Register Guidelines E-Books Today's Posts Search

Go Back   MobileRead Forums > E-Book Software > Calibre > Plugins

Notices

Reply
 
Thread Tools Search this Thread
Old 01-14-2015, 05:16 PM   #211
jveth
Junior Member
jveth began at the beginning.
 
Posts: 3
Karma: 10
Join Date: Jan 2015
Location: Hungary
Device: Kindle5
Incorrect non-standard hyphenation, e.g. hungarian

Hi Saulus, thank you very much for this plugin. I am very glad I found this.
However, the plugin unfortunately does not support non-standard hyphenations, although the recent libreoffice dictionaries do.
This results in incorrect soft-hyphenation also for me, as others already reported in posts
#101 by mattheo
#141 by karakai
#207 by imaginer

I am a bit surprised, that only hungarians report such problems. since, according to the very nice documentation in tb87nemeth.pdf , still there are much more languages involved, including (although perhaps less frequent as in hungarian), also english and german.

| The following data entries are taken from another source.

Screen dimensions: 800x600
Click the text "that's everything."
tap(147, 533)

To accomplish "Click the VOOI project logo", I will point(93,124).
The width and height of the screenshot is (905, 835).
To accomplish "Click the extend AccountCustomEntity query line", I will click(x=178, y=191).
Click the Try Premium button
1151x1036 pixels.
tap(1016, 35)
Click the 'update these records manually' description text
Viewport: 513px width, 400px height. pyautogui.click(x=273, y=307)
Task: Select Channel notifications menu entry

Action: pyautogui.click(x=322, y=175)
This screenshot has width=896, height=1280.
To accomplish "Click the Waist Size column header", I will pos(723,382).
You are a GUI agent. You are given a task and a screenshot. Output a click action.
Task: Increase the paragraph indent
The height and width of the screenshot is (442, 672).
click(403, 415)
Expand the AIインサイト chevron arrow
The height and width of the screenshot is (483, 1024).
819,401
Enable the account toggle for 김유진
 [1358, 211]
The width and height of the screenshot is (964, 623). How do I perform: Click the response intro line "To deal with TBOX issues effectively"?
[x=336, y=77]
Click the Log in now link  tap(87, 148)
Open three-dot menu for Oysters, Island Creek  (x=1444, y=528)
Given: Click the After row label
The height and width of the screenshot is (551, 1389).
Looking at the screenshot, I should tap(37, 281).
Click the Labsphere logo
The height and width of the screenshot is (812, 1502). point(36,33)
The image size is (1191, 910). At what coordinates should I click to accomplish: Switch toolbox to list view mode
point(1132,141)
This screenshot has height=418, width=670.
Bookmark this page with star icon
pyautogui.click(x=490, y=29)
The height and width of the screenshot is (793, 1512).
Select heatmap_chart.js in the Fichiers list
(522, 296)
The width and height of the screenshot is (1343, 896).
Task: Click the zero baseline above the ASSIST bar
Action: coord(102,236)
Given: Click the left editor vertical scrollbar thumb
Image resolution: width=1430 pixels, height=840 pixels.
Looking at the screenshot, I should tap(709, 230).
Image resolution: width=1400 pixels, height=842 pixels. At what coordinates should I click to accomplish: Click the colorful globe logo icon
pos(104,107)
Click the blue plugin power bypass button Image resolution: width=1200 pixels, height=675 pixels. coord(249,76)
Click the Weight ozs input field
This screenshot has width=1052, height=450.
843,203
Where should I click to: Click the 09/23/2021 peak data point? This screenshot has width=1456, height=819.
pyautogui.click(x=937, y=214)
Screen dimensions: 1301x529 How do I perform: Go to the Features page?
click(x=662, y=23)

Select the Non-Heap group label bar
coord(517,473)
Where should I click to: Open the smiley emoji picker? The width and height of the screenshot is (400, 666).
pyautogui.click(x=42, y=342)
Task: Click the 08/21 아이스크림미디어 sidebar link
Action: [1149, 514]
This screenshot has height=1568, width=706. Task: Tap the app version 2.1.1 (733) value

Anyway, for this plugin, there does not seem any progress for non-standard hyphenation since #101 (may 2003).
In order to try to help you (and us hungarians as well ), I decided to dig into this a bit more.


1) While the pyhyphen-2.0.5 module works as expected, still the hyphenator-0.5.1 module cannot handle the non-standard cases.

Although I do not know python, still I succeded to construct the following simple test script:

Code:
from hyphen import Hyphenator as Hypy2				# pyhyphen-2.0.5
h2hu = Hypy2('hu_HU')
def hypins2hu(p): return '-'.join(h2hu.syllables(p))

from zzhyphenator import Hyphenator as Hyp0			# hyphenator-0.5.1 (Berendsen,2008)
h0hu = Hyp0('/usr/share/hyphen/hyph_hu_HU.dic')
hypins0hu = h0hu.inserted

def printithu(zz, txt):
    print '2.0.5: ' , hypins2hu(zz) , ' --- ' , '"' + zz + '", as reported by' , txt
    print '0.5.1: ' , hypins0hu(zz)
    return

printithu(u'valamennyit',	'mattheo #101')
printithu(u'valamennyi',	'mattheo #101')
printithu(u'rosszabb',		'mattheo #101')

printithu(u'poggyászomban',	'imaginer #207')
Without adding my own findings, only running the test for the reported cases:

Quote:
2.0.5: va-la-meny-nyit --- "valamennyit", as reported by mattheo #101
0.5.1: va-la-meny-nyt
2.0.5: va-la-meny-nyi --- "valamennyi", as reported by mattheo #101
0.5.1: va-la-meny-ny
2.0.5: rosz-szabb --- "rosszabb", as reported by mattheo #101
0.5.1: rosz-zabb
2.0.5: pogy-gyá-szom-ban --- "poggyászomban", as reported by imaginer #207
0.5.1: pogy-yá-szom-ban
clearly show, that the soft-hyphened words in 0.5.1 obviously are corrupted. They differ from both the expected valid hyphenated and also the non-hyphenated version. Also, they are no more identical to the original, when removing soft hyphens that mostly happens when reflowing the text, no actual hyphen needed at this point.

2) Unfortunately, even with correct hyphenator, the non-standard break-points cannot be used for SHY. I hope this is obvious from the above examples.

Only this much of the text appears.